Before Doug revealed how the group ranked my prophet skills or, even more fittingly perhaps, my lack of prophet skills, I quickly let him know that I am no prophet. (And please don’t think this is my plea for affirmations or encouraging words as you leave this morning, this is not that).

My gut reaction was I was not a prophet because I have not done anything crazy recently… no diet of honey and locusts and no clothing of coarse camel hair like John the Baptist, I have not been publicly walking around naked declaring my faith in God alone like Isaiah, I have not worn a set of iron horns strapped to my head like Zedekiah, and I have not used the sermon time to set my hair on fire like Ezekiel (although let’s be honest, with the way my hair is disappearing this might not be much of a trick today).

But it’s deeper because I know that being a prophet is about more than a snarky side comment in a sermon that I know is safe because 70% of the congregation will like it and see it as risky or making a political critique in a Facebook status where I can delete and unfriend everyone who does not agree with me and it’s more than a bumper sticker on my environmentally friendly car… try as I have, I just can’t find the verse in Scripture where God tells a prophet to “go say something that 70% of those listening will agree with and then to make a snarky Facebook post and drive a Prius.”

And then the more I sat with it, there is more to it that I had to face. I am not a prophet because of the plain and simple truth that I love safety. That I am way more comfortable than I would like to publicly admit about the status quo. That even though I see flaws in our systems and the powers that be today, I am also more than willing to take the benefits that I get from that system and from those powers. And because I don’t have the imagination and the vision to see more, I get stuck in the headlines and the 24-hour news cycle and forget that God is bigger and that the plan is More.

And those are the things prophets do: they challenge safety, they confront the powers that be and the systems of the world, they challenge every form of domination and violence and oppression, they step on everyone’s toes, they have an imagination that allows them to see as God sees. And in the words of Barbara Brown Taylor, “They act out. They act out truth that no one else can see, and those who stand around watching either write them off as crazy or fall silent before the disturbing news the prophet brings from God.”

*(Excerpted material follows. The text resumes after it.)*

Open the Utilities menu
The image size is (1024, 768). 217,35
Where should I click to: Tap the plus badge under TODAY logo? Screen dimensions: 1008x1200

They see what is impossible for most of us to see and then they speak into it.

This is what Isaiah is doing in the first text that we read this morning. He speaks into the reality of those listening. He begins with the name of two tribes, Zebulun and Naphtali. Folks knew these peoples because they were constantly in the news, in the every going battle with the North and Southern Kingdom and the powers of Assyria both of these places are conquered over and over and over again. They are constantly in a state of limbo and their people are suffering. These tribe names were synomous with vulnerability, subjection, oppression and suffering. These are lands of deep darkness: lands of brutality, poverty, hunger, a land without hope and a people without hope, these are a conquered people that have no safety and security, that only know slavery and children born into slavery.

And Isaiah takes his listeners here because this is the world they are experiencing as well and he takes them there to say this: The people who walking in darkness have seen a great light because God is coming to deliver us! These systems of the day are temporary and not of God…. And God, with us, is about to do a brand new huge thing. Words of hope and light are spoken into the darkness. Reality is named and transformed by prophetic imagination and words.

Which may be exactly why in our second lectionary reading for today Matthew chooses these words out of Isaiah to introduce Jesus Christ. Because it’s another challenging time (don’t miss the opening line: When Jesus heard John the Baptist had been arrested…. When Jesus hears that his cousin- the prophet who is boldly speaking truth to power and bringing light to darkness, when he’s arrested, Jesus begins his work) and Matthew wants to remind us that God has worked in and through challenging times before, that there is no darkness too dark for God, that God cannot be conquered and that God is always doing a new thing.

And after that introduction Jesus begins his own prophetic ministry, doing exactly what prophets do: challenging safety, confronting the powers that be and the systems of the world, challenging every form of domination and violence and oppression, stepping on everyone’s toes, all with an imagination that allowed Jesus to see as God sees.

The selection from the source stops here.